首先，对单个基因的操纵，由于基因冗余功能或多个同源基因的作用，可能无法产生具一定功能的理想的的表型。

虽然这一问题已经通过多路复用引导RNA(gRNA)得到了部分解决，但有人担心，随着靶点数量的增加，获得高阶敲除的机会会降低。

其次，敲除一些基本的很重要的基因可能会导致严重的多效性表型或致命性。

对体细胞组织中的基因进行组织特异性敲除可以克服这一限制，然而，在特定的组织环境中同时靶向三个以上基因的效率还没有被探索。

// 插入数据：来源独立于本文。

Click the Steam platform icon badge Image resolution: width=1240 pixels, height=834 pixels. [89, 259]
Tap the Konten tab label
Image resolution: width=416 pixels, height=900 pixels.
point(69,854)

近日，Plant Biotechnology Journal在线发表了根特大学植物生物技术与生物信息学系Moritz K. Nowack等研究者的研究。

证明了无处不在的CRISPR和CRISPR-TSKO方法可以在第一代转基因中以高效的方式快速同时中断六个基因。

作者选择了6个有效的gRNA，来靶向6个基因(GFP，以及拟南芥基因SMB、EXI1、GL1、ARF7和ARF19)的编码序列，这些基因的敲除导致T1幼苗中容易观测的表型，比如GFP：GFP信号的丢失，SMB：根冠细胞的积累（如下图）。

作者构建了两个载体pPcUBI(I)和pPcUBI(II)，将由无处不在的pPcUBI启动子驱动的Cas9-mTagBFP2和六个gRNA以相反的顺序组合，并将它们转化为普遍表达核定位GFP的拟南芥品系。

96株pPcUBI(I)中有49株及95株pPcUBI(II)T1苗中有52株在根中同时表现出GFP和SMB表型，这表明同时发生了突变。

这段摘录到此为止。